FIGURE 6. Spatial distribution of modeled mean surface energy fluxes for the Sutri Dhaka Glacier over two balance years 2015/16 to 2016/17. (A) Net shortwave ( $S_{net}$ ) radiation, (B) albedo, (C) net longwave ( $L_{net}$ ) radiation, (D) sensible heat flux ( $H_{se}$ ), (E) latent heat flux ( $H_{la}$ ), and (F) ground heat flux ( $Q_{G}$ ).

4.3.2 Seasonal and annual contribution of energy fluxes

We demarcated the accumulation and ablation area of the glacier based on the observed mean equilibrium line altitude (ELA) (5,300 m a.s.l.). The contribution of the energy fluxes was separately estimated for accumulation, ablation, and glacier-wide zone based on the simulation (Figure 7: Supplementary Figure S3). In the accumulation and ablation zones, surface energy exchanges happen due to distinct climatic characteristics (Wu et al., 2016).

FIGURE 7

FIGURE 7. The monthly mean surface energy fluxes for the (A) ablation zone (below 5,300 m a.s.l.), (B) accumulation zone (above 5,300 m a.s.l.), and (C) glacier-wide region of the Sutri Dhaka Glacier.
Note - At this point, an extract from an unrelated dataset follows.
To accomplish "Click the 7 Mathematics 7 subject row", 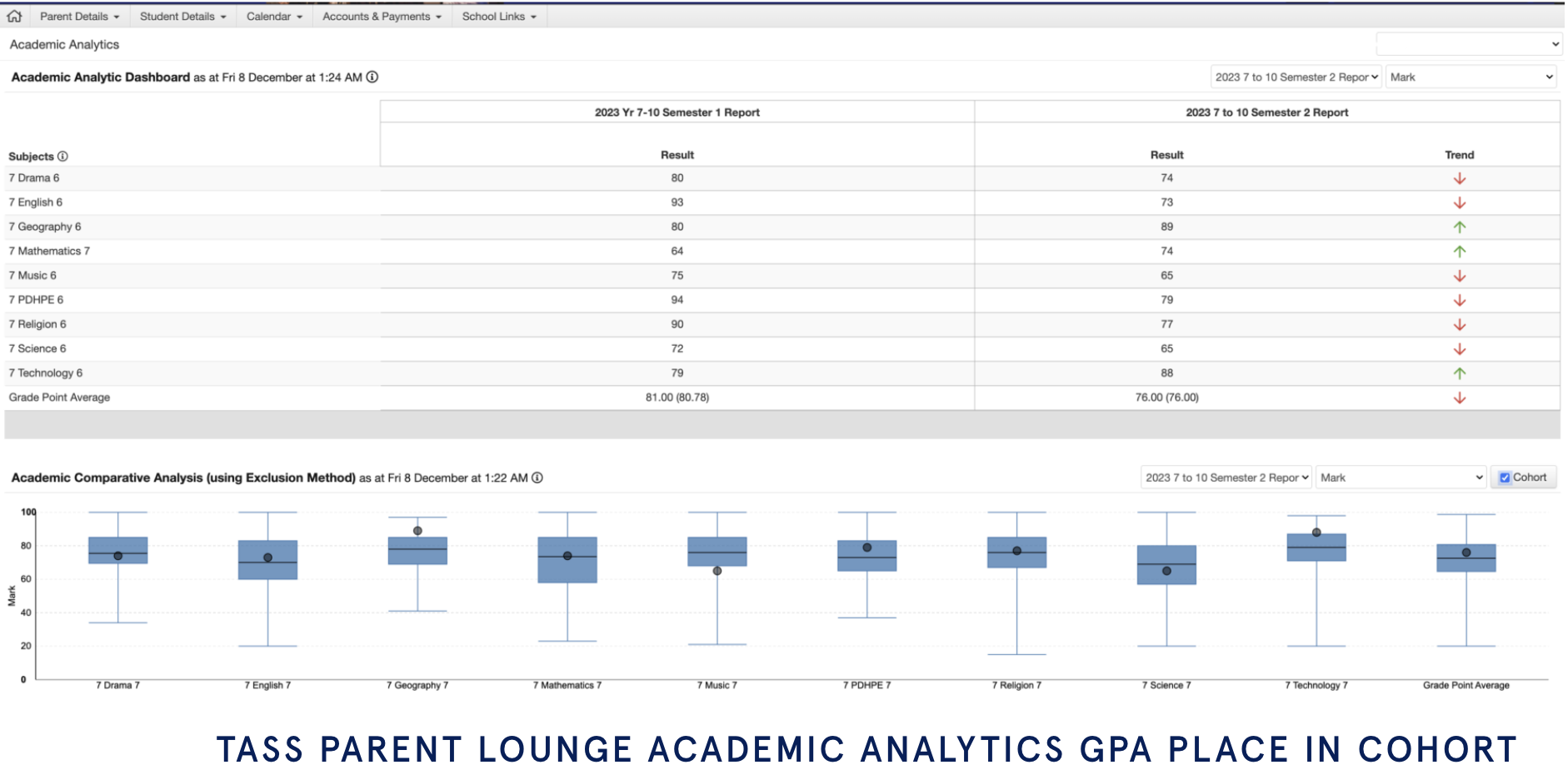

In the accumulation zone, the mean energy fluxes during the winter (2015/16 and 2016/17) were predominantly governed by outward $L_{net}$ (Figure 7). The outward flux contribution was higher than the inward flux, which suggested that the cooling effect was dominant. However, it was primarily contributed by inward $S_{net}$ and outward $L_{net}$ during the summer (Figure 7). The total energy increased the temperature of the snowpack; however, the available energy only marginally exceeded the cold content of the snowpack. Throughout the study period, in the accumulation zone, higher contributions of outward $H_{la}$ and $Q_{G}$ heat flux suggests that there was maximum cooling effect. In the ablation zone of the glacier, during the winter (2015/16 and 2016/17), the mean energy fluxes were primarily contributed by inward $S_{net}$ and outward $L_{net}$ , whereas the summers showed dominant contribution by inward $S_{net}$ (Figure 7). The $S_{net}$ , accounted for 77% of the total heat flux during the summer, resulting in strong summertime melting in the ablation zone of the Sutri Dhaka Glacier.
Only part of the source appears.